((

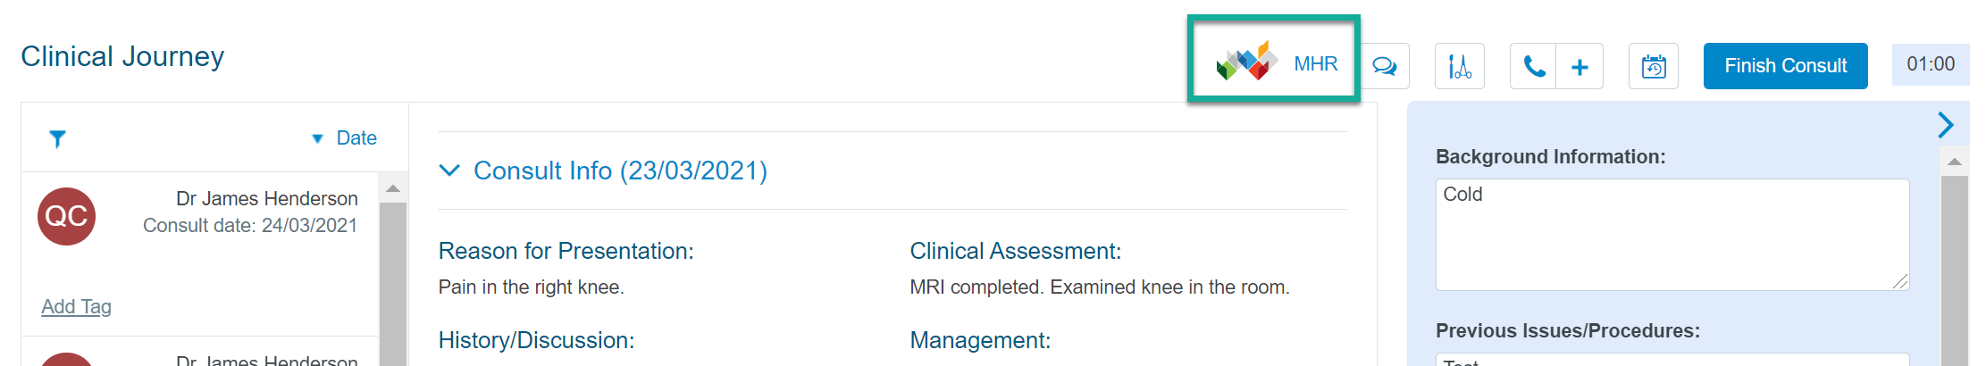This screenshot has width=1986, height=366.
Task: Open the chat messages icon
Action: pos(1384,66)
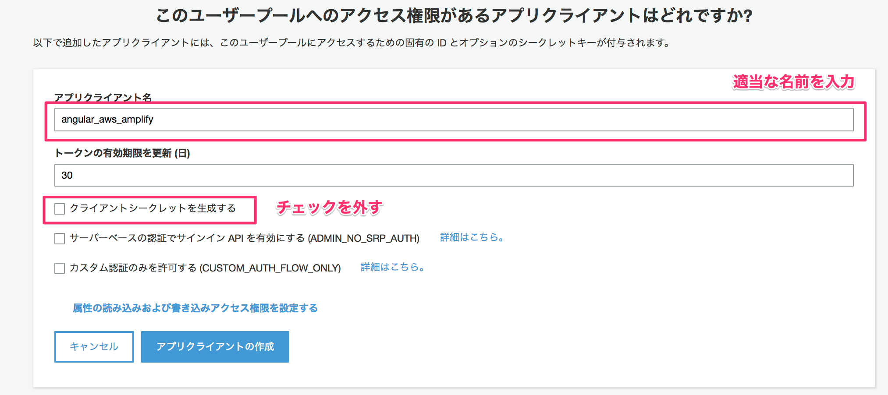Create the app client

tap(215, 346)

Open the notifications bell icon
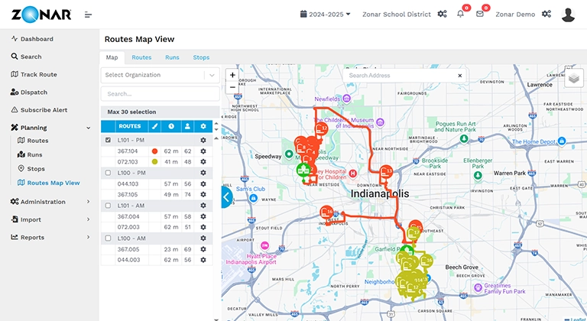461,15
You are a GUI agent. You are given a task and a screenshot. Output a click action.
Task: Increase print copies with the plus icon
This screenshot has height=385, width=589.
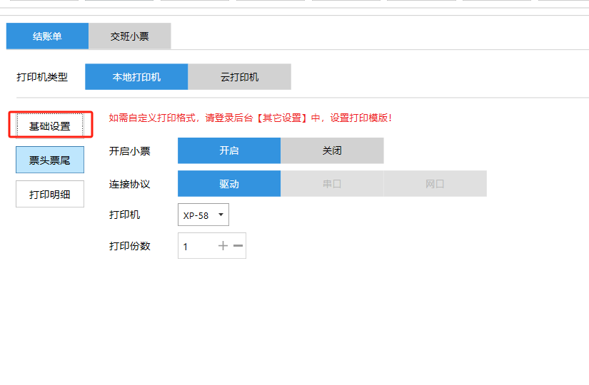223,246

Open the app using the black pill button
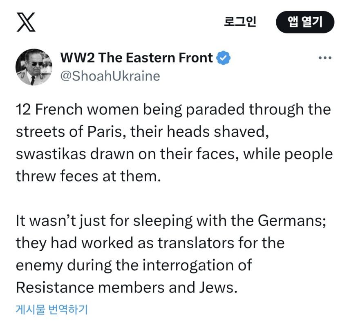(x=304, y=22)
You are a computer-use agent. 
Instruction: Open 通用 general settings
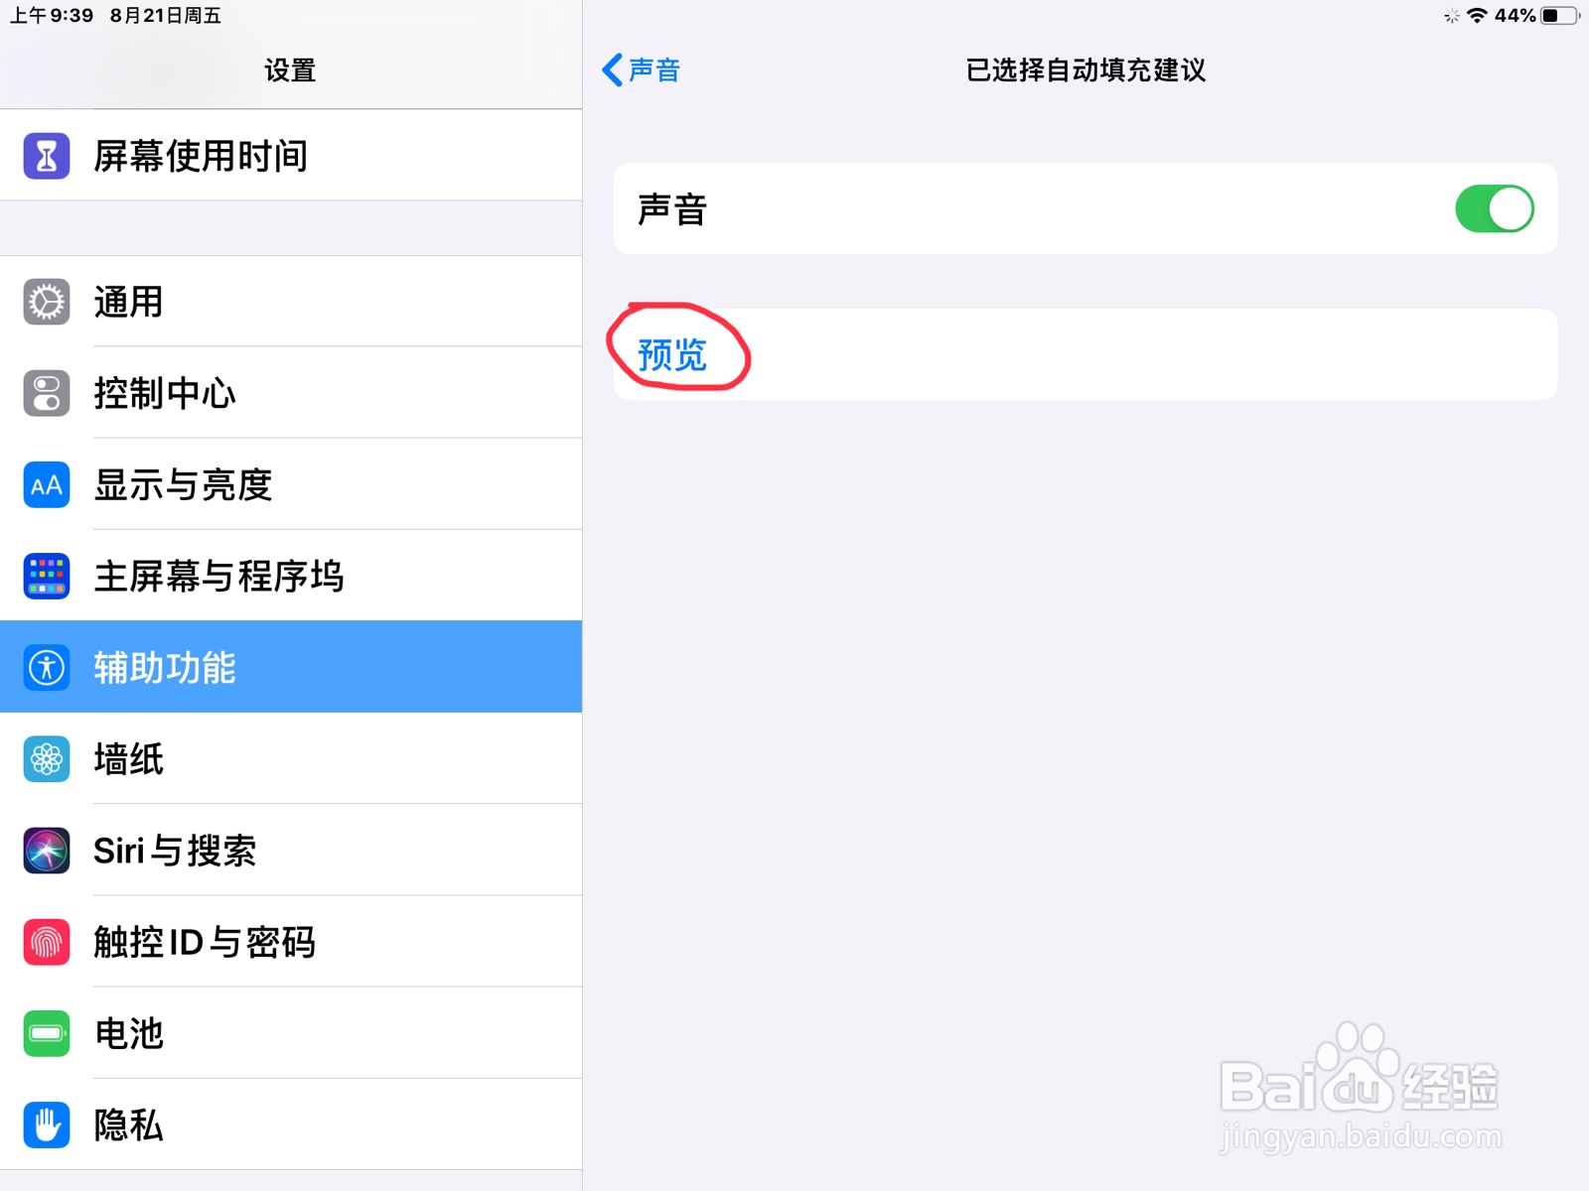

))

All that is needed is the lines from the line holding "Open the app using the black pill button" to the final line of the listing above, repeated exactly, pictures excluded.

Open the app using the black pill button
(x=304, y=22)
You are a computer-use agent. 
Instruction: Open 通用 general settings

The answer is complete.